Jonah Lehrer, a 31-year-old journalist and Columbia graduate, released a statement today about several Bob Dylan quotes in his book, "Imagine: How Creativity Works," that flat out “not exist.” Other quotes were “unintentional misquotations, or represented improper combinations of previously existing quotes.”

Washington Post weighed in on the issue: Over the past decade, numerous books have been pulled, whether because of lifting material from other sources (Q.R. Markham’s “Assassin of Secrets”) or fabricating events (James Frey’s “A Million Little Pieces”). Canceled books inevitably lead to calls for publishers to fact check releases.

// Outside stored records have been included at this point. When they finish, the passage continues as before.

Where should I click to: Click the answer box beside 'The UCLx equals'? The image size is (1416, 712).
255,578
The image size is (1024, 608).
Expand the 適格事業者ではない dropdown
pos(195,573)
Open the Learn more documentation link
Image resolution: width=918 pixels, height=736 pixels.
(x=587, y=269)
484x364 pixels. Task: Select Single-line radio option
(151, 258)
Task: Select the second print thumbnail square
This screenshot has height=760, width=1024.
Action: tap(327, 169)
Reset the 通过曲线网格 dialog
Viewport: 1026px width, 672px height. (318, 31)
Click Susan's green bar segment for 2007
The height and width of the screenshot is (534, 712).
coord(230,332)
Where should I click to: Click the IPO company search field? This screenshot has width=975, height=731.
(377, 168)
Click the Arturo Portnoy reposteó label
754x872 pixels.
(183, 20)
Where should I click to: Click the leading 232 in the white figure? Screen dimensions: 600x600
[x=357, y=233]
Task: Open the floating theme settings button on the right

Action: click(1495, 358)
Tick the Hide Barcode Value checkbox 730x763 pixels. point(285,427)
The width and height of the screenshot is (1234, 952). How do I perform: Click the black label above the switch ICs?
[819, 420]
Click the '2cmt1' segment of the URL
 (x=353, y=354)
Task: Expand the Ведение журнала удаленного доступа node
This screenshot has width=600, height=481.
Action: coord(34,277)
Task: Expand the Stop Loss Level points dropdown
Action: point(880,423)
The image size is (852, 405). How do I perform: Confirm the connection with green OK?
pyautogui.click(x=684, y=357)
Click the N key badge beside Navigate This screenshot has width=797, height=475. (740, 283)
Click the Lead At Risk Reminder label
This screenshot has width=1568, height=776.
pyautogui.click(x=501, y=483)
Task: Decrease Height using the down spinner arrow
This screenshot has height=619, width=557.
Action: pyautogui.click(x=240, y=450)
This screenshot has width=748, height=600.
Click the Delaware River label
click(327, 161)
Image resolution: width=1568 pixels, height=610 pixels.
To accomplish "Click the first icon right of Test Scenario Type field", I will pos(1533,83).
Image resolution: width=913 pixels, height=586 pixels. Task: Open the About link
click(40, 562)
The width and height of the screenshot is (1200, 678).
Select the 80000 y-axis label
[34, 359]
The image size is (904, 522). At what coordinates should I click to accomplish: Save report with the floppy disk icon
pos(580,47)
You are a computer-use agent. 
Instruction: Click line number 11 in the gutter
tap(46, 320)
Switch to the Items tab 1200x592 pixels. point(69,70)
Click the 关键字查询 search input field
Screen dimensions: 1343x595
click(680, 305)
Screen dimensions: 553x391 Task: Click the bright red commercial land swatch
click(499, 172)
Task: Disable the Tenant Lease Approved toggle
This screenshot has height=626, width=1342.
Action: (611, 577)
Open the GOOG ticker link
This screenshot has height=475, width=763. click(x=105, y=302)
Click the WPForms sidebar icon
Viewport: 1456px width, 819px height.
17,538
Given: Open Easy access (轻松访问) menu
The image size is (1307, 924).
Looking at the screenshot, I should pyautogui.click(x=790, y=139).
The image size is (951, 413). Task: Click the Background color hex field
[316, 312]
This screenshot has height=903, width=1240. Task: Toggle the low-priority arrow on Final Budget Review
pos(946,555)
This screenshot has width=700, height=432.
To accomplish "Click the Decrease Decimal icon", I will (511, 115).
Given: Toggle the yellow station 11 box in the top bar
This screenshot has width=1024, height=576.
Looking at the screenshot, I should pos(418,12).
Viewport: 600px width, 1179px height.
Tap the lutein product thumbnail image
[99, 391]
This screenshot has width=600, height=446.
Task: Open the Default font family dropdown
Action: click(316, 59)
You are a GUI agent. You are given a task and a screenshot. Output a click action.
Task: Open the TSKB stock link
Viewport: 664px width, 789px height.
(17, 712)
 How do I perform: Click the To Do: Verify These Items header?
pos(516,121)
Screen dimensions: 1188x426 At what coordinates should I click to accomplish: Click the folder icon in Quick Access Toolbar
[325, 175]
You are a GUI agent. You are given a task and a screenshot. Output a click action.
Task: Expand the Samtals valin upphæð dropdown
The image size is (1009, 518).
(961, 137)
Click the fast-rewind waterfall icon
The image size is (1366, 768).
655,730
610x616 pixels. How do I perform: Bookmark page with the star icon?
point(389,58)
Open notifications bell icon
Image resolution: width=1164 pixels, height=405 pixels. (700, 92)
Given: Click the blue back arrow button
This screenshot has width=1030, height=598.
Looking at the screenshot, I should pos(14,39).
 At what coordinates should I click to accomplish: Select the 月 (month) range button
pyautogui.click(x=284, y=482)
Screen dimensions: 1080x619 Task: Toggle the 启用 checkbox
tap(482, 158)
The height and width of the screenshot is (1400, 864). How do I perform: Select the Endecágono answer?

But publishers say the time and expense of reviewing thousands of texts, on a vast range of subjects, makes the process impractical.

New York Times also had a blog post on Lehrer's actions: In a statement, the editor of The New Yorker, David Remnick, said: “This is a terrifically sad situation, but, in the end, what is most important is the integrity of what we publish and what we stand for.”

Earlier this month, I listened to Roy Peter Clark speak during a journalism conference about the growing need of a "Vow of Chastity" for nonfiction writers.

The vow is listed on Poynter.org with a short introduction to his idea. "There are standards of reliability in fiction and non-fiction, and it helps us all when writers adhere to them, and it hurts us all when they fall to the wayside."